• **YOUR TASK**:
Please rewrite the part of the entries that opens with the line containing "Given: Open the notifications bell" and closes with the last entry, replacing "notifications bell" with "notification bell" and changing nothing else. Give only that part.

• **RECORDS SHOWN**:
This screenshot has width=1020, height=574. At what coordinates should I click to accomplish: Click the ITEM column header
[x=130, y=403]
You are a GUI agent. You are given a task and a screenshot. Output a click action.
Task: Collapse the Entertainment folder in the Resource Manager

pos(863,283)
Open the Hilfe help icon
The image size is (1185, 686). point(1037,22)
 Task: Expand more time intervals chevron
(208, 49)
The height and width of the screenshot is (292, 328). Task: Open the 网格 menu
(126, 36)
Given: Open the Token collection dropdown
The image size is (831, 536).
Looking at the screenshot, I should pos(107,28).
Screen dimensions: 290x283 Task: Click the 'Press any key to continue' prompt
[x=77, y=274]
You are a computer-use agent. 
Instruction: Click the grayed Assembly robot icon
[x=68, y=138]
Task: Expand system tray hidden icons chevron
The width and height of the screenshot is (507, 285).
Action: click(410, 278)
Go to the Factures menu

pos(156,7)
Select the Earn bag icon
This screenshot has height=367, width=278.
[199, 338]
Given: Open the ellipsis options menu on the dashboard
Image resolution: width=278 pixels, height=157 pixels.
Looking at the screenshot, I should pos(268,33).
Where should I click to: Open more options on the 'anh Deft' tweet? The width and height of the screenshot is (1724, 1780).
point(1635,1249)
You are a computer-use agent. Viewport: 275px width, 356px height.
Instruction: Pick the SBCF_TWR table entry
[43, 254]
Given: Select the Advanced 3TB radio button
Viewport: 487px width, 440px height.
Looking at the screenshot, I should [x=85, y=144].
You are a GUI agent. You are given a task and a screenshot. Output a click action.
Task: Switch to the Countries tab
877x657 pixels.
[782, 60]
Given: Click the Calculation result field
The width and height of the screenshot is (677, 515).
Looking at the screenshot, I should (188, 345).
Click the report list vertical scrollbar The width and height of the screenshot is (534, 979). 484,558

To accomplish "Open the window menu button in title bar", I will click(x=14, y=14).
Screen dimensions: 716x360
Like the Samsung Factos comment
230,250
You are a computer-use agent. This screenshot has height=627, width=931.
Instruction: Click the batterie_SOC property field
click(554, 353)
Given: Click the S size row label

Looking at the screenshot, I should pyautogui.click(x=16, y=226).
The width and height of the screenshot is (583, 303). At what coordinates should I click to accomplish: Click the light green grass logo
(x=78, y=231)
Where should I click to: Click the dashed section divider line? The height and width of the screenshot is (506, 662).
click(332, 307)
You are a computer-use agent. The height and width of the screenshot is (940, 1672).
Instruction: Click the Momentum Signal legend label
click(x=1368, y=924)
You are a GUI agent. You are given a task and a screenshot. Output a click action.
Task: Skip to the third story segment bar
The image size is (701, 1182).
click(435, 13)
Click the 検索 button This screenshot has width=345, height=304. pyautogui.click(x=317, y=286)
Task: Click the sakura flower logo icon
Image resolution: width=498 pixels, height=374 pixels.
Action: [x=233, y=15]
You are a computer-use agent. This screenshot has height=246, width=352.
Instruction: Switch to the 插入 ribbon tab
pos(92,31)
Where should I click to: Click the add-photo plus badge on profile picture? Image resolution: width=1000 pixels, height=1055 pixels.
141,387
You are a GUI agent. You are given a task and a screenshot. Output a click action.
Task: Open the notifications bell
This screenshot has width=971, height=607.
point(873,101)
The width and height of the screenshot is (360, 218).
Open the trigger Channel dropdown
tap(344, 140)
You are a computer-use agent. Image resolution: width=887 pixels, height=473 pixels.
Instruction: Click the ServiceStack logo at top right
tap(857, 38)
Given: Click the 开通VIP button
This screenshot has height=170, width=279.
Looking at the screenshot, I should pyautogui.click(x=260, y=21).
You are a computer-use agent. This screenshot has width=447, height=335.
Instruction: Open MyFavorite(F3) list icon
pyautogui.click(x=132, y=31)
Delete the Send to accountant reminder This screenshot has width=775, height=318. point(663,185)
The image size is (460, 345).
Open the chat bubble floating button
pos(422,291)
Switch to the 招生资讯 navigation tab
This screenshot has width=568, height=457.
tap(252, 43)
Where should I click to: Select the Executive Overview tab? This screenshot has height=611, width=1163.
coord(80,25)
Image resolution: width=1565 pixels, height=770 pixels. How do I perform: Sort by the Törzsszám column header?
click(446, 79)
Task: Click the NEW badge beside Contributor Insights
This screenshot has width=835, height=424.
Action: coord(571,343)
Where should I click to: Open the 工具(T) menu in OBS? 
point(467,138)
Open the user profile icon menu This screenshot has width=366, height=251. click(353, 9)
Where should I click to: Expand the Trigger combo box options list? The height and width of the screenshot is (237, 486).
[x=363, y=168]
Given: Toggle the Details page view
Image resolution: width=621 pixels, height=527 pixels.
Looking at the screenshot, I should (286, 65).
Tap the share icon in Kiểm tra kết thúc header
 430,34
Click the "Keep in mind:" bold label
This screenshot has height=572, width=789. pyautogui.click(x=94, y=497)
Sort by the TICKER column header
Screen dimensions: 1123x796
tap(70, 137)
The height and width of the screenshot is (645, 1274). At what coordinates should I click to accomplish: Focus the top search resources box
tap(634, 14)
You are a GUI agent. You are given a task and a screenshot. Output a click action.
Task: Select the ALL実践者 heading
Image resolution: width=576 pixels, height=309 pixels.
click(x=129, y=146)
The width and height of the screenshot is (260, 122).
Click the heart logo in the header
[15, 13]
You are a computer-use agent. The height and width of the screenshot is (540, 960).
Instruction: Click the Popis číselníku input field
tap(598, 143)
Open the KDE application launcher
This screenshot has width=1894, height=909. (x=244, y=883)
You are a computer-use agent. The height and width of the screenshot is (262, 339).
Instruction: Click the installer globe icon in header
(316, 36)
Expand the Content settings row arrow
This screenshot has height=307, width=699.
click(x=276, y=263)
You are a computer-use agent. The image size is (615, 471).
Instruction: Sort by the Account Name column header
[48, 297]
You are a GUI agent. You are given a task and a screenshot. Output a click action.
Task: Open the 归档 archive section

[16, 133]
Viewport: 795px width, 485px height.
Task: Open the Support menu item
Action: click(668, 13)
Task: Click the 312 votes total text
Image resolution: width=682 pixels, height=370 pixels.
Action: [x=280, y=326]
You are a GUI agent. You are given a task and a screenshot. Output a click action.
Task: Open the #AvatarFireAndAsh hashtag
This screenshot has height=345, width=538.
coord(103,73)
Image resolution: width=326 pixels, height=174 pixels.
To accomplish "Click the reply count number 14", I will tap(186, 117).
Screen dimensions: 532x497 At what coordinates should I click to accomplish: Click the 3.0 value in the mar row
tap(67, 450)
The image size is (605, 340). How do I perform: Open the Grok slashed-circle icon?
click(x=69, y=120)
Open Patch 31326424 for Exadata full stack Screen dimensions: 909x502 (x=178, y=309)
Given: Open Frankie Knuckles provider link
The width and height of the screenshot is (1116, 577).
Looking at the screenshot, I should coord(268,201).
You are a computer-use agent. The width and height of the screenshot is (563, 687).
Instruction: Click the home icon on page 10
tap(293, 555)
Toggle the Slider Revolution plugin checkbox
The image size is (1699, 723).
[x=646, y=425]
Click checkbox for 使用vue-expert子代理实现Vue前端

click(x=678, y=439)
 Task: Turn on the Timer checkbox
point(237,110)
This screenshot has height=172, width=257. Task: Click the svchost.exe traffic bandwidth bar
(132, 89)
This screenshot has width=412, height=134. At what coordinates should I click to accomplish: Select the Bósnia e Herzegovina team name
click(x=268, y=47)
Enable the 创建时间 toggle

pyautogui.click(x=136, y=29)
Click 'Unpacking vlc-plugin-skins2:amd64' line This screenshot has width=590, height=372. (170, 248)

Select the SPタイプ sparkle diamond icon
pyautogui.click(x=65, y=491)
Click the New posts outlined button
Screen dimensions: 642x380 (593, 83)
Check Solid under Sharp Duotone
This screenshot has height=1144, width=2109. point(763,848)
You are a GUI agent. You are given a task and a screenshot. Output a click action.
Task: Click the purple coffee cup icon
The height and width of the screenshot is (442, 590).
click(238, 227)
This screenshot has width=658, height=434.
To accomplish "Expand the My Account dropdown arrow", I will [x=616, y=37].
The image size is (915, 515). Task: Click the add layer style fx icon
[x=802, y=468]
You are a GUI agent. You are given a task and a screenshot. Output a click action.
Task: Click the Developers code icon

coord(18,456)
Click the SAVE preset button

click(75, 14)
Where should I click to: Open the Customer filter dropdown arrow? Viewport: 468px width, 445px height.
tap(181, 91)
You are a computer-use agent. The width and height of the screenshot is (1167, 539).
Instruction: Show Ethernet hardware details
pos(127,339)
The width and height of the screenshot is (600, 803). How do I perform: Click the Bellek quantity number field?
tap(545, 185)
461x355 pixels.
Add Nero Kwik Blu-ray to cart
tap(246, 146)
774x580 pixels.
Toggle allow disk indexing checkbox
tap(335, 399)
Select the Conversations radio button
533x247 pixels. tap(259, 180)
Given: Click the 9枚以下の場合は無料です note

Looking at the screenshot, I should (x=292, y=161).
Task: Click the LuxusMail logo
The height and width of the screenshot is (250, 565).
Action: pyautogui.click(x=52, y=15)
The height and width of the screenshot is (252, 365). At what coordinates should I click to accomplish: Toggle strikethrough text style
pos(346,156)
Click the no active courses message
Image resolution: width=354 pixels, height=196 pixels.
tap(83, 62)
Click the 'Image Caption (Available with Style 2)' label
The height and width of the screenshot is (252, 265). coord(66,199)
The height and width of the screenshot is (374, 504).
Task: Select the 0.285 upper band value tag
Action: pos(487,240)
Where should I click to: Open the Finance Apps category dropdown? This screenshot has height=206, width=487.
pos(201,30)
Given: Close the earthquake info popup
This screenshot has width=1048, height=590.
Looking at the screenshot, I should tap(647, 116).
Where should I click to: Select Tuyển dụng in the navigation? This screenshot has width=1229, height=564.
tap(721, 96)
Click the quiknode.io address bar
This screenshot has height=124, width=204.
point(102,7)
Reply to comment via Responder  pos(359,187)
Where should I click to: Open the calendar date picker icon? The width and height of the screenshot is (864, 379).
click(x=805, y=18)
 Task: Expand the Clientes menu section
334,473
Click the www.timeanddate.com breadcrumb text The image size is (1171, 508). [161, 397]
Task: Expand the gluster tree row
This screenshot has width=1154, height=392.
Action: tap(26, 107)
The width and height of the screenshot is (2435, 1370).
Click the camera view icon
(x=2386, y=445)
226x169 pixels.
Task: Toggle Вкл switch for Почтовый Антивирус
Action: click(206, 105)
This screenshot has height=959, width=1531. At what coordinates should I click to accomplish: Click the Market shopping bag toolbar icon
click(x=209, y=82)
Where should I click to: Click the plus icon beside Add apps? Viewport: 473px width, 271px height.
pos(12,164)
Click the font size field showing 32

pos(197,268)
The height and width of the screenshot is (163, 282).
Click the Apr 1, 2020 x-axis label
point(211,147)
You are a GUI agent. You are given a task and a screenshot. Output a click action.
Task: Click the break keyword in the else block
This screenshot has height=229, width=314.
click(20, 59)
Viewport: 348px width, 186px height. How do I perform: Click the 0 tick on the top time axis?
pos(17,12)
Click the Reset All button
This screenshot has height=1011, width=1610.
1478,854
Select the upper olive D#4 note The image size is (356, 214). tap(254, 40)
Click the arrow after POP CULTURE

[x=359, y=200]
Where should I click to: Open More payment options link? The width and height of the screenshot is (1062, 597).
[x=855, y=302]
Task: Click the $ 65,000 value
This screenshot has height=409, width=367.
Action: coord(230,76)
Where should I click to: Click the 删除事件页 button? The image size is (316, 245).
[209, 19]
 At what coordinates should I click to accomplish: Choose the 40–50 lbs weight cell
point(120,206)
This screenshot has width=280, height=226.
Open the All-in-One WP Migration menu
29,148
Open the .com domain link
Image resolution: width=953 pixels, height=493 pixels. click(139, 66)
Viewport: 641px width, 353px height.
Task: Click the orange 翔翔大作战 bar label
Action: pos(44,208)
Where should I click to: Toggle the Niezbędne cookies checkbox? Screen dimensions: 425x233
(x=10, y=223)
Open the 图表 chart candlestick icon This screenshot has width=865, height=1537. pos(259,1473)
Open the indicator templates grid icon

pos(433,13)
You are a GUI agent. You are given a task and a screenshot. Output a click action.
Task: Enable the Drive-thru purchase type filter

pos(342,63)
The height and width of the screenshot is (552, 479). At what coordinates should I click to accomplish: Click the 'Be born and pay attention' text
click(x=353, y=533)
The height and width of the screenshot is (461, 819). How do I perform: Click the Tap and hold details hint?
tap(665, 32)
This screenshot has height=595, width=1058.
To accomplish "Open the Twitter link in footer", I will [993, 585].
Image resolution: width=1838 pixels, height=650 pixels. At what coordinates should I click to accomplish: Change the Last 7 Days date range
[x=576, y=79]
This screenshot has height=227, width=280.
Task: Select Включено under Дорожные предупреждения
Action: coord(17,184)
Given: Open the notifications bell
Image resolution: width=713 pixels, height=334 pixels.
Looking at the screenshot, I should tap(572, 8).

• **FINISHED TASK**:
Given: Open the notification bell
Image resolution: width=713 pixels, height=334 pixels.
Looking at the screenshot, I should tap(572, 8).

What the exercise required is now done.